I think you hit on some very important things. Families and upbringing. These are 2 very different things for my husband and I and have been a major source of many of our arguments. Our families have completely different backgrounds and qualities. His father treats his mother like she is an idiot and demeans her on a regular basis by dismissing her opinions and wholly ignoring any feelings or comments she has. 

My husband and I have addressed this multiple times as I tend to be old-fashioned and follow the creed that to understand how a man will treat his wife, watch how he treats his mother. My husband has sworn up and down to me that this is not what he wants to do and not the relationship he seeks to have with me....however when push comes to shove he continually acts like any emotional reaction I have to things is hassle/annoying/unmwarranted...keep filling in the adjectives. I have seen a big change in his attitude towards me now that I am his wife. I noticed this change after we got engaged. It was like somehow because I had agreed to be with him, he no longer had to talk to me with any constraint on his emotions or of what he said. I've noticed significant changes in his temper when we disagree. I just feel like I am married to someone who is very selfish and doesn't even get it that he should care when I bring up my feelings.

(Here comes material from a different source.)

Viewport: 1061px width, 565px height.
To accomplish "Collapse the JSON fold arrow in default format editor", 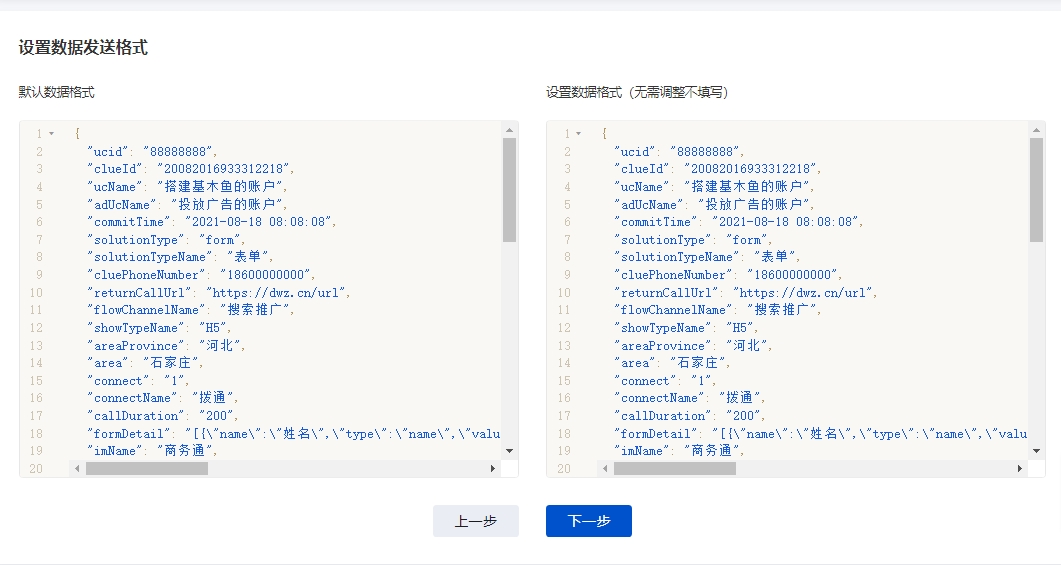I will tap(51, 134).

I broke down last night and told him that I can't keep doing this. That I'm not feeling like this can go on and that I want to say mean things to him to try to hurt him so he gets how much he hurts me. I tried to be as honest with him as I could and take responsibility for my emotions. He just stood there and said nothing. It was so late and I had to get up this morning again at 5am so after a few humiliating minutes crying in front of him and him not saying anything I just told him if he didn't have anything to say that I had to go.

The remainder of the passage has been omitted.